Text extract:
Re: [pcre-dev] Support for invalid UTF-8 strings?

2018-04-13 Thread Milan Bouchet-Valat
Hi,
Thanks for the detailed reply, that's very useful. To be honest, I
won't work on implementing this myself, but it's important to know
what's possible to implement when designing APIs.
I think it would be OK for Julia to check whether a string is valid
UTF-8 beforehand (as PCRE currently does), and fall back to a slow path
if it's not. Of course the slow path shouldn't make the standard path
slower, and ideally code duplication would be limited, which might not
be easy. Or maybe the string could be made valid before passing it to
PCRE, replacing invalid sequences with special characters which could
then be reintroduced in the matches in the corresponding positions.
For now I guess we should require strings to be valid, and if somebody
is able to implement this later we can always remove this requirement,
as it wouldn't be breaking.
Thanks for your help
Le vendredi 13 avril 2018 à 16:07 +0100, p...@hermes.cam.ac.uk a
écrit :
> On Thu, 12 Apr 2018, Milan Bouchet-Valat wrote:
> 
> > I'm writing on behalf of the Julia programming language [1]
> > developers
> > in order to get some information regarding the handling of invalid
> > UTF-
> > 8 string when PCRE2_UTF and PCRE2_NO_UTF_CHECK flags are set. 
> 
> Milan,
> 
> I understand what you are suggesting (treating invalid UTF-8 as one-
> byte 
> characters) because I have implemented exactly that in other
> software 
> I've written where performance is not critical.

[Text and element pointing lines]
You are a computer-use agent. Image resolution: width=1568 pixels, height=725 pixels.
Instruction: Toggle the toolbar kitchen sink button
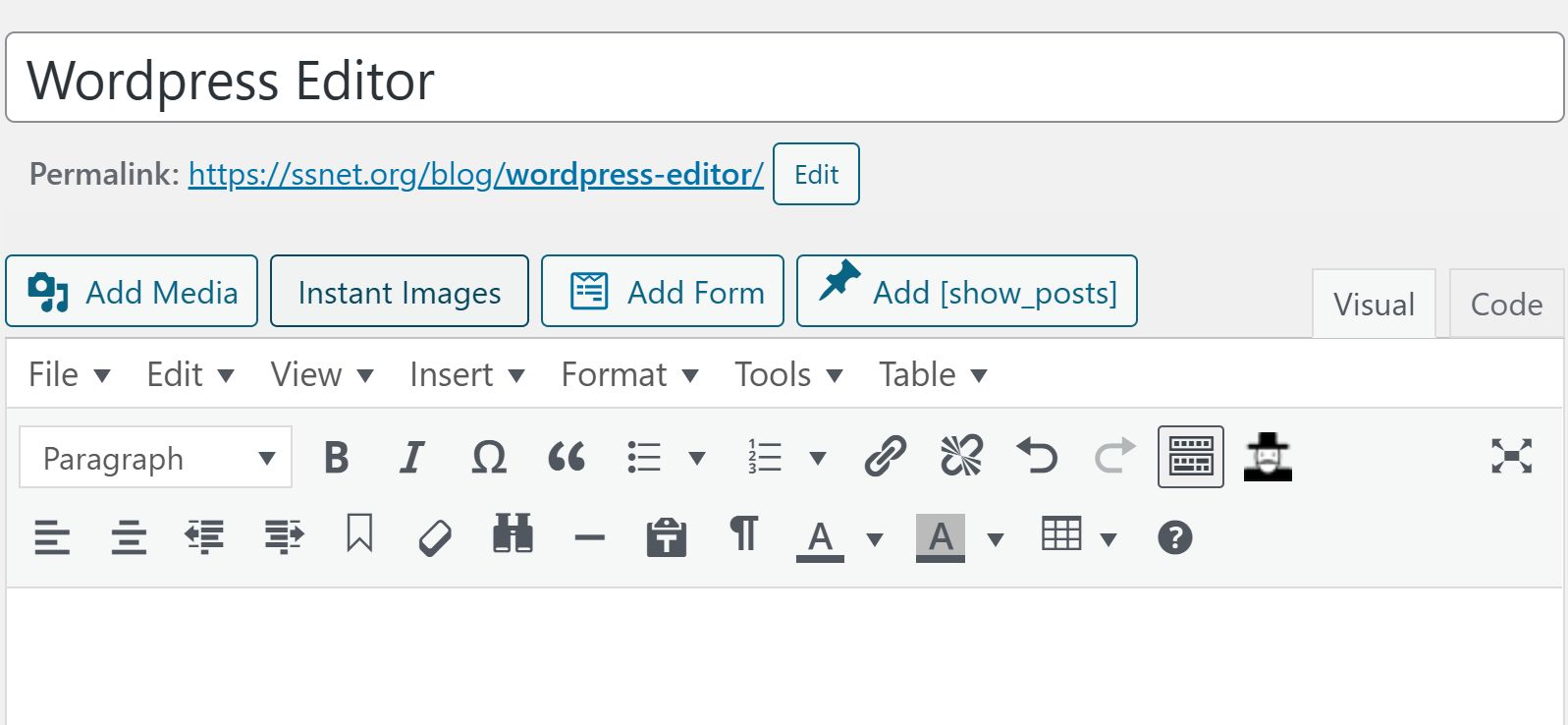[1190, 457]
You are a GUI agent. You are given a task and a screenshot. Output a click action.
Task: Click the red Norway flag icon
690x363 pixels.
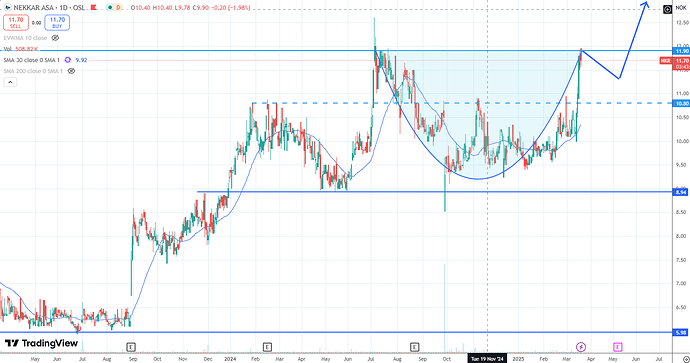(93, 7)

Exercise instructions:
A – Answer these questions about the thread on invalid UTF-8 in PCRE:
(i) According to the first message, what should be required of strings for now?
(ii) Which two flags does the quoted original message name?
(iii) In what kind of software does the quoted reply say the one-byte treatment of invalid UTF-8 has already been implemented?
B – Supply the next part of the thread on invalid UTF-8 in PCRE, picking up after its final sentence.

Results for the exercise:
A –
(i) Strings should be required to be valid.
(ii) PCRE2_UTF and PCRE2_NO_UTF_CHECK.
(iii) Other software where performance is not critical.

B –
> 
> However, in regex matching, performance *is* critical, which is why
> PCRE 
> insists on working only with valid UTF strings. Checking each
> sequence 
> for validity each time a character was inspected would degrade 
> performance. (Also, in a backtracking algorithm, the same character
> may
> be inspected multiple times during the course of a match, which only 
> makes matters worse.)
> 
> The code in the PCRE2 library that checks a UTF-8 string for validity
> is
> non-trivial. (It's in the source file src/pcre2_valid_utf.c if you
> want
> to take a look.) Admittedly, it does identify very specific errors in
> invalid sequences, but, for example, checking a 3-byte sequence
> involves
> seven "if" tests of various kinds plus a switch and a table lookup.
> (That's from a quick visual scan of the code; hope I counted right.)
> Ignoring some of the less serious errors (overlong sequences or
> surrogate codes) would simplify this a bit, but not much.
> 
> My view on this has always been that the most efficient approach, in
> the 
> sense of getting the "best" (in some sense) behaviour over all
> applications, is for applications to handle non-standard character
> strings external to PCRE so that it can work as efficiently as
> possible.
> One possible approach for strings of unknown provenance is to run
> without PCRE2_NO_UTF_CHECK and, if any of the "invalid UTF" errors
> occur, to convert the string (according to whatever rules you want)
> into
> a valid UTF-8 string and then try again.
> 
> > Do you think such a behavior would make sense? Could it be
> > implemented
> > without dramatically impacting performance? Julia could use a
> > custom
> > patch if this feature is not deemed useful for PCRE.
> 
> It certainly makes sense, but I don't think it could be implemented 
> without a serious performance hit. If you want to hack and try, note 
> that the macros whose names start with GETCHAR (in
> pcre2_intmodedep.h)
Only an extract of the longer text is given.